According to Anthropic (American artificial intelligence research company) definition:
• Workflows are systems where LLMs and tools are orchestrated
through predefined code paths.
• Agents, on the other hand, are systems where LLMs dynamically
direct their own processes and tool usage, maintaining control
over how they accomplish tasks.
Software applications which use LLM's (Large Language Models) to accomplish tasks automatically.
Tasks can range from research to backend service handling.
Tasks which demand complex decision-making, adaptability, and autonomy can be the primary target.
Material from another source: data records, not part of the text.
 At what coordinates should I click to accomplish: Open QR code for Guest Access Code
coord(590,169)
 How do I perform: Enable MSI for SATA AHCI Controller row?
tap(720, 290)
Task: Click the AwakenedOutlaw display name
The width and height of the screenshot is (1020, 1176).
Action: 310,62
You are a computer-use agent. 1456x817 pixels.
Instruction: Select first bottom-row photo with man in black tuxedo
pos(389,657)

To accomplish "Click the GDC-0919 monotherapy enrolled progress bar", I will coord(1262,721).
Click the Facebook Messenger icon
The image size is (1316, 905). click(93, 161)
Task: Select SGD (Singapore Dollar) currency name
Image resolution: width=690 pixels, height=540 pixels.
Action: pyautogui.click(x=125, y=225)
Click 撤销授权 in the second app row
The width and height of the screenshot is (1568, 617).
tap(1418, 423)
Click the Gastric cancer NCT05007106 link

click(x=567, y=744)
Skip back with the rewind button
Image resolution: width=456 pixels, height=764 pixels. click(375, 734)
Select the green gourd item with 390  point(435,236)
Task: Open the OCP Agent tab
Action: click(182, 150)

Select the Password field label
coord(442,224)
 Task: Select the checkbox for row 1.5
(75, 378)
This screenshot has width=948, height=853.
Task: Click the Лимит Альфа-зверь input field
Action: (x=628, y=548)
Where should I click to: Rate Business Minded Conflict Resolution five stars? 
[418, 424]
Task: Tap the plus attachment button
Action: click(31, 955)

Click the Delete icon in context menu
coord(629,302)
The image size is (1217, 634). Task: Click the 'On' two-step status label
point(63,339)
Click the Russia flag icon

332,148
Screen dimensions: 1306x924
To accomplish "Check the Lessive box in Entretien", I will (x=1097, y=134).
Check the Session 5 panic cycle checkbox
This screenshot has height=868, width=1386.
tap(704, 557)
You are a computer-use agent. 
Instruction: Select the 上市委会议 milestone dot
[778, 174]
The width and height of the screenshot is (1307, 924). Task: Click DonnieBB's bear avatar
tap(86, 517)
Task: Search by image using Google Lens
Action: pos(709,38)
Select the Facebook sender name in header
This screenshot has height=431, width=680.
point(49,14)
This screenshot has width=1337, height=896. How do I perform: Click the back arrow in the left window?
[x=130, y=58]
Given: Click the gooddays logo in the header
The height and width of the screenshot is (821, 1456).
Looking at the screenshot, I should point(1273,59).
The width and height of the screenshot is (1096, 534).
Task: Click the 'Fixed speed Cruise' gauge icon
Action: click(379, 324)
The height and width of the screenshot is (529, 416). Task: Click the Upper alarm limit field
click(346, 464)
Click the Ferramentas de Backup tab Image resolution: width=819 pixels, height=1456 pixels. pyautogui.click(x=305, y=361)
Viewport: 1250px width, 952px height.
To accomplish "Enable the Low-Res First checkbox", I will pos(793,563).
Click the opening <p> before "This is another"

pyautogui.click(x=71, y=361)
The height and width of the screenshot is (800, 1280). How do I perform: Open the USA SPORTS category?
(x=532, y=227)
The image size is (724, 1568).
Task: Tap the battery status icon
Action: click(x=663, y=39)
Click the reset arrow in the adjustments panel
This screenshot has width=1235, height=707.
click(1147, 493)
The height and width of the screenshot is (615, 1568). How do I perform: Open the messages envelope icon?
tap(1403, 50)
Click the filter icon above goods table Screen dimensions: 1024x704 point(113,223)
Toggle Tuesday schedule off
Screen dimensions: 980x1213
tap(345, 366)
They have multiple steps of interaction.
They can engage directly with customers, develop relationships through user interaction and data, and help decision-making process and task completion.
Building block: The augmented LLM
The basic building block of agentic systems is an LLM enhanced with
augmentations such as retrieval, tools, and memory. Current
models can actively use these capabilities— generating their own
search queries, selecting appropriate tools, and determining what
information to retain.
Retrieval
AI system pulls information from a database or vector database and makes it available in the context of a LLM.
Typically, done trough RAG (Retrieval augmented generation) by using a vector database where similarity search is performed. Typically compared to giving the LLM long term memory. Offloading all the relevant context that you need to a vector database and whenever LLM requires it you can try to retrieve it. With RAG, you never know what you can retrieve as scaling of the database grows.
Tools
Services or API's that you can call within the application in order to get more information. Making an API call to get the weather data as an example, or shipping data of a delivery.
Memory
The sequence of interaction that you had with LLM system.
WORKFLOWS
Workflow: Prompt chaining
Prompt chaining decomposes a task into a sequence of steps, where
each LLM call processes the output of the previous one. You can add
programmatic checks (see “gate” in the diagram below) on any
intermediate steps to ensure that the process is still on track.
Workflow: Routing
Routing defines an input and directs it to a follow-up task.
Allows for separation of concerns and building more specialized prompts.
This workflow is critical for optimization of performance.
As the scope of the problems goes bigger, and you have a multiple cases or scenarios, the routing workflow is the right path.
Given the data that's coming in, you let the LLM decide which way to go.
Clearly instruct the LLM for the first step to be categorization of the incoming request. Routers in theory are if statements or cases and if output is equal to A can call a particular function, etc.
Workflow: Parallelization
LLM's have the ability to work simultaneously on a task and give programmatically aggregated outputs. This type of workflow materializes in two variations.
Sectioning: Break a task into an independent subtask which run in parallel.
Voting: Running the same task multiple times to get a range of diverse outputs.
Like in Prompt Chaining, you make multiple LLM calls but rather of doing them sequentially where one output might depend on the other one, you do them in parallel.
This is ideal for splitting up of tasks to be independent of each other in an async manner.
Example: When you are implementing guardrails for evaluating outputs, you might have one prompt for accuracy, one for harmfulness, and one for capturing prompt injections.
Workflow: Orchestrator-workers
Workflow in which a central LLM dynamically breaks down a list of tasks, delegates them to a worker LLM's, and synthesizes their outputs.
Requires a little less programming, and it is more agentic in nature.
Still sequential and predictable.
Example: An email from customer is coming in, and you let a LLM look at all the context, customer question, CRM data or order data and customer care guidelines.
After assessment, ask a LLM what is required to solve this particular problem.
Workflow: Evaluator-optimizer
In this workflow, one LLM call can generate a response while another provides evaluation and feedback in a loop.
Example: Prompt the first LLM to write a social media post. Feed the output to a second LLM for critical optimization and brand or products parameters, asking to give a report what can be improved. You feed the output to the original LLM and process that.
AGENTS
Autonomous agent
Autonomous Agents can handle tasks with sophisticated flow and often have a straightforward implementation. They are LLM's which use tools with environment feedback in a loop.
Design of clear documentation and tool sets for this is critical.
At the moment the recommended way of implementing LLM's is to use workflows, they provide more control over the flow of the application. You can start small and work your way up.
Prioritizing deterministic workflows over complex and unclear agent patterns is recommended practice.
Scaling of LLM (RAG) based applications is a critical pain point and cannot be underestimated.